The Verge’s Casey Newton reported that a third of Basecamp’s roughly 58 employees planned to quit.

The committee then went back in time; to a list started more than a decade ago by customer service workers who found some client names funny. They were the kinds of names, like Mike Rotch, a Basecamper told Newton, that Bart Simpson might use to make prank calls.

Some names were American or European; others were Asian or African. “What once had felt like an innocent way to blow off steam, amid the ongoing cultural reckoning over speech and corporate responsibility, increasingly looked inappropriate, and often racist,” Newton wrote.

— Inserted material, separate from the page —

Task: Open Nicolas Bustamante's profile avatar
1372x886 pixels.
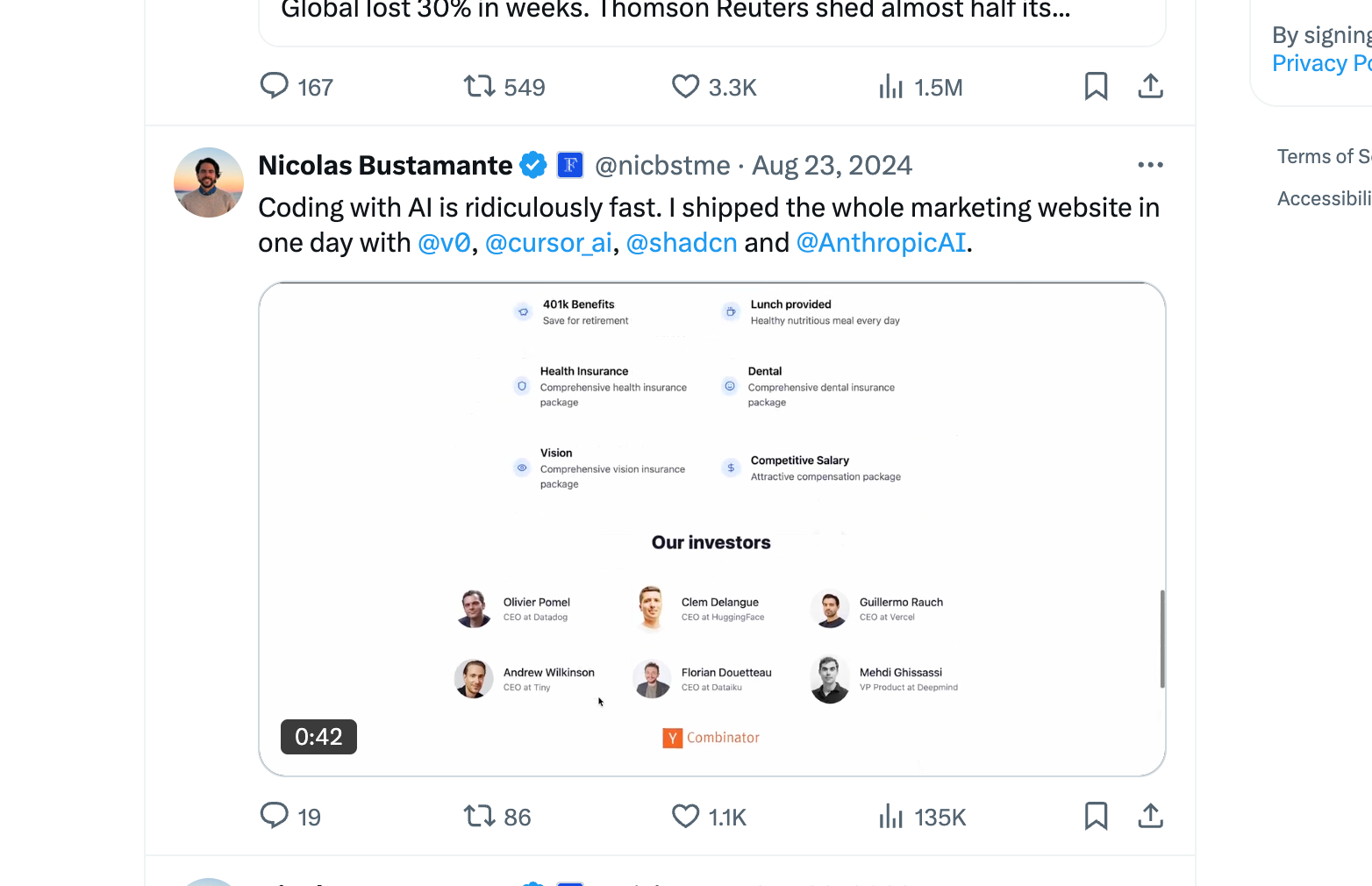Action: tap(209, 182)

The DEI crew demanded a reckoning. Two employees posted an apology for their contribution to the list; it came with an image of the Anti-Defamation League “pyramid of hate” which illustrates how unchecked, biased behavior, including insensitive remarks, can lead to violence, even genocide.

I guess you had to be there, because in the real world a moldy list of names a 13-year-old would find funny does not belong on the same page as mass murder. Period.

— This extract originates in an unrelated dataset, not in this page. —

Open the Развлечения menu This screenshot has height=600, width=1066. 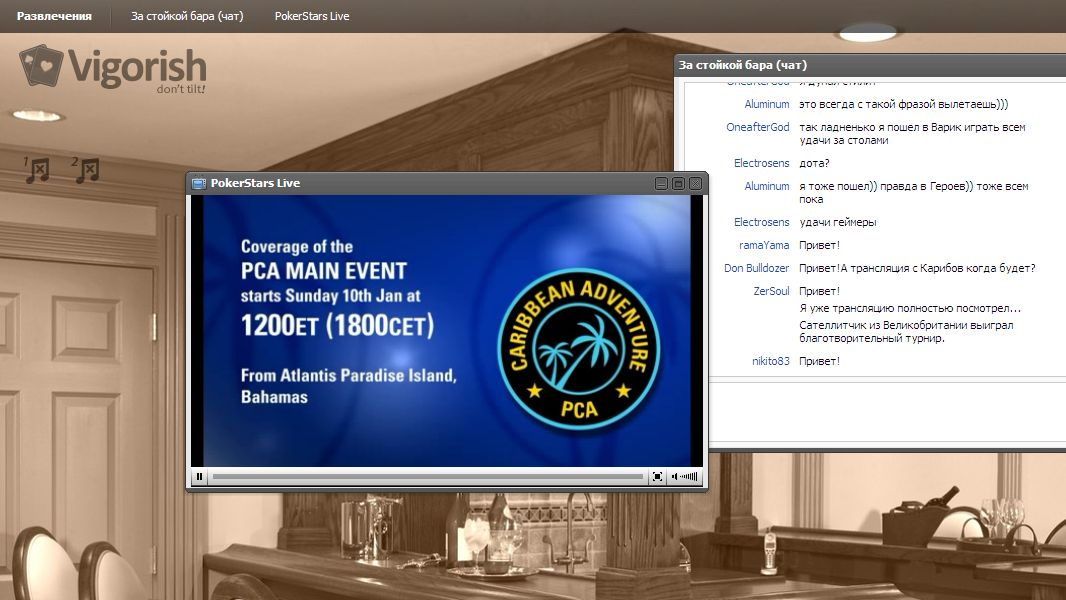[54, 16]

From what I’ve seen in the tech world, there’s no shortage of swaggering men who might benefit from being taken down a notch or two, and many of these shops could use different voices. But you don’t make your office “welcoming” by shaming your colleagues for a lame old prank. It makes it look as if you cannot find real injustice.

Having done the right thing but spooked by the publicity, Fried called an all-hands meeting on Zoom and apologized for mangling the rollout.

Big mistake. On the call, head of strategy Ryan Singer challenged a DEI booster’s assertion that we live in a white supremacist culture. Singer promptly was suspended and put under investigation.

Later, Singer resigned; probably because he didn’t want to work in a place where you can’t say America isn’t all a racist country. By that standard, Vice President Kamala Harris couldn’t work at Basecamp.

Irony is dead. The diversity mob kicked out the one guy who thinks differently. They don’t want diversity. They want people who may look different but think just like them.

So, kudos to Basecamp for announcing it will return DEI to human resources, where it belongs. Amateur hour is over.

Some who participated in the call told Newton they were so upset that they were crying and screaming at their screens.

I could go on about how coddled tech workers make more money than waitresses and enjoy benefits not seen on the factory floor; so, yes, they look a tad out of touch with the proletariat on this one.

No doubt they meant well and started with legitimate goals about improving the workforce. But then it turned ugly. When adults tried to explain how grown-ups work, they proclaimed themselves as victims.

From the outside, they look crybabies.

Maybe Basecamp is not the place for them. But if they are truly interested in working in a melting pot with people from different backgrounds and levels of education, if they seek a place committed to helping ethnic minorities and women move up the ladder, then they’ve had the answer before them all this time. They can join the military.

Recruiters are very “welcoming.” And they might even grow up.